Start of Block

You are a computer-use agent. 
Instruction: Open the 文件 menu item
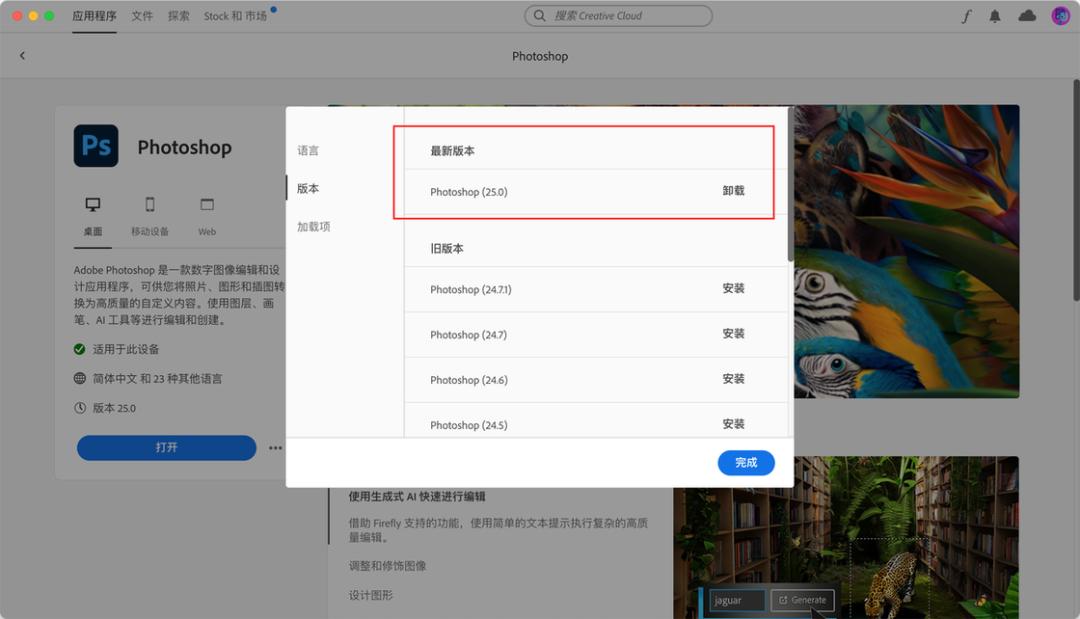click(141, 15)
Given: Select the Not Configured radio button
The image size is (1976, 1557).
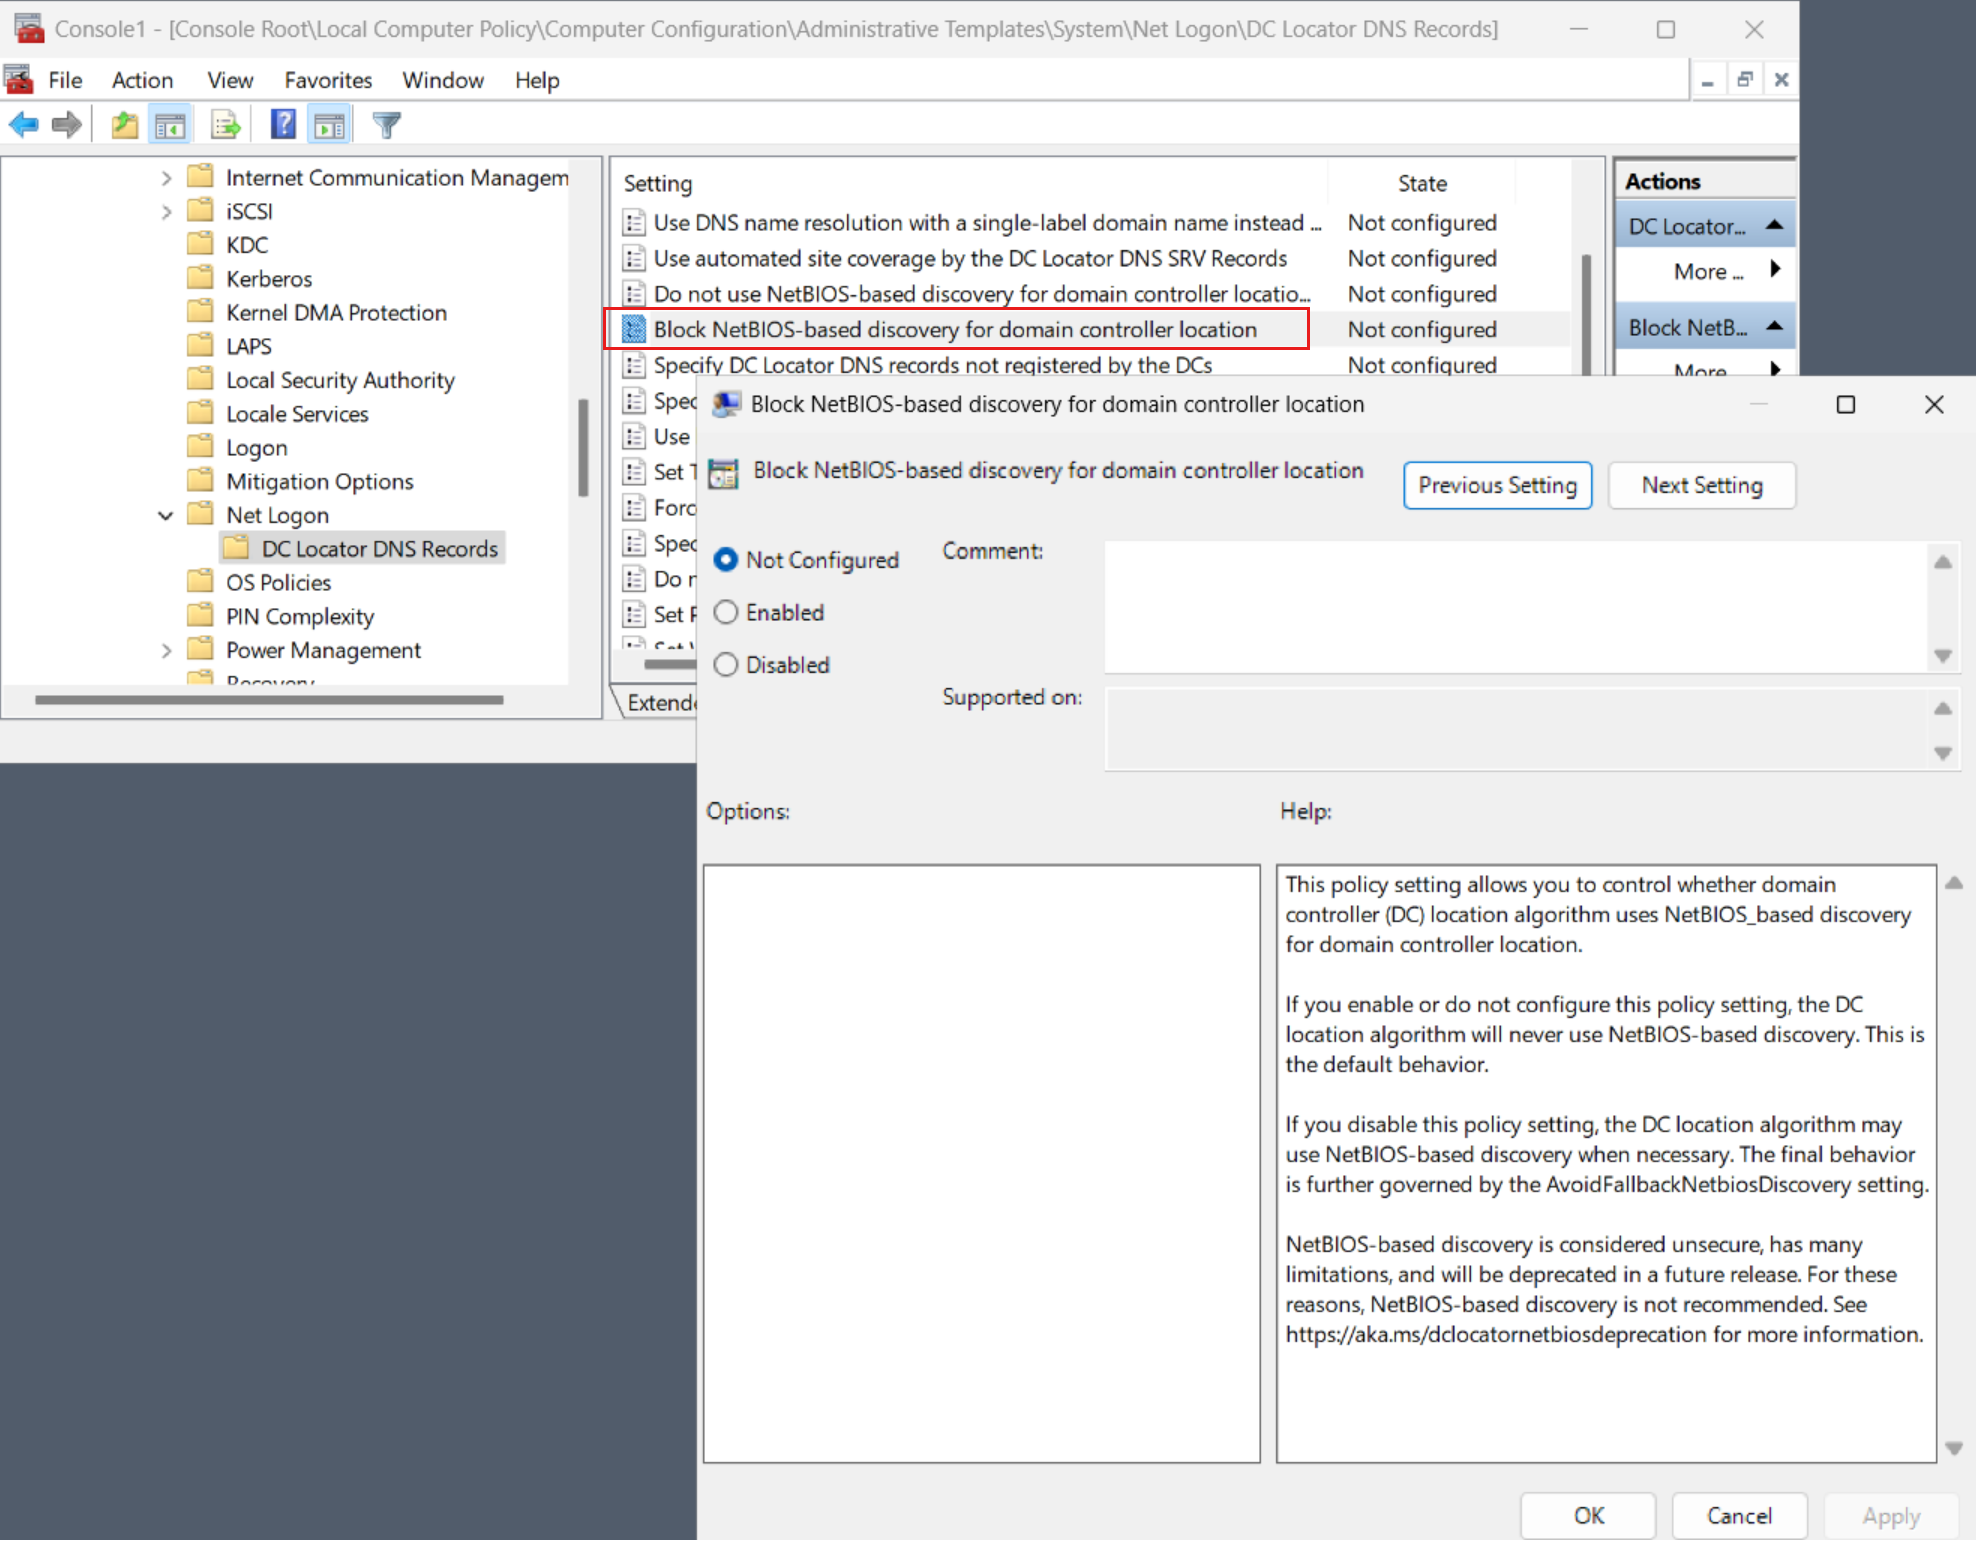Looking at the screenshot, I should [728, 558].
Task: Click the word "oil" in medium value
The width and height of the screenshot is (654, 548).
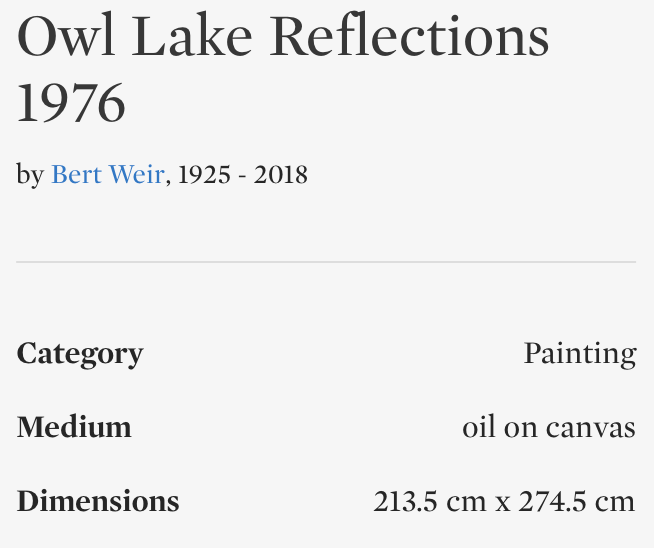Action: [x=478, y=428]
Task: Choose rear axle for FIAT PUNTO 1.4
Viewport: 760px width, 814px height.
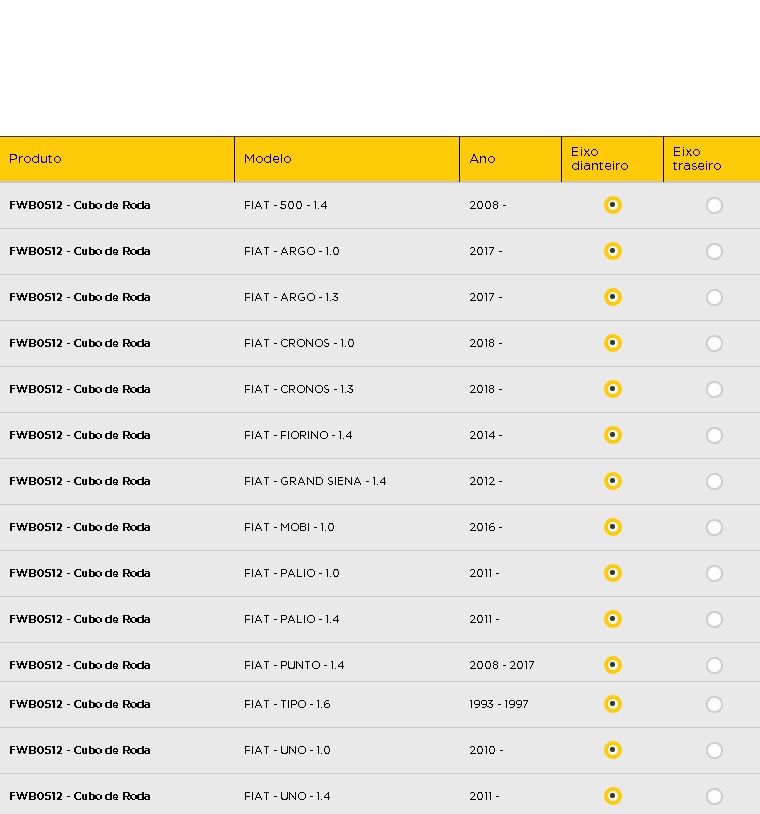Action: coord(714,666)
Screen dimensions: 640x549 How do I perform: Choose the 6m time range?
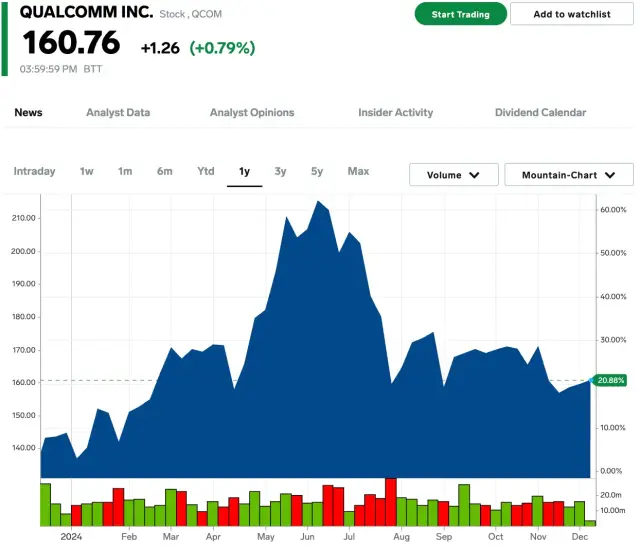point(164,172)
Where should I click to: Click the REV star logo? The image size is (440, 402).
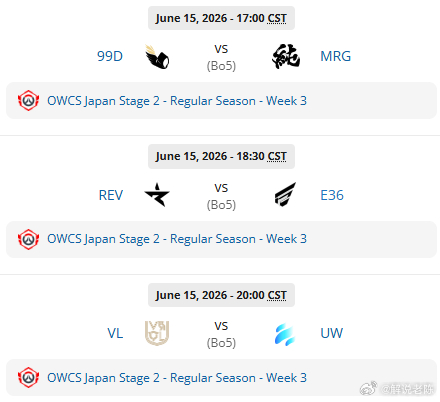click(157, 195)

End of Block

» EXERCISE
Transcribe all records verbatim, no pictures.

» REPLY TO THE EXERCISE
You are a computer-use agent. 
Instruction: Open the 文件 menu item
click(141, 15)
Given: Select the Not Configured radio button
The image size is (1976, 1557).
Looking at the screenshot, I should [728, 558].
Task: Click the word "oil" in medium value
The width and height of the screenshot is (654, 548).
Action: [x=478, y=428]
Task: Choose rear axle for FIAT PUNTO 1.4
Viewport: 760px width, 814px height.
Action: coord(714,666)
Screen dimensions: 640x549 How do I perform: Choose the 6m time range?
point(164,172)
Where should I click to: Click the REV star logo? The image size is (440, 402).
click(157, 195)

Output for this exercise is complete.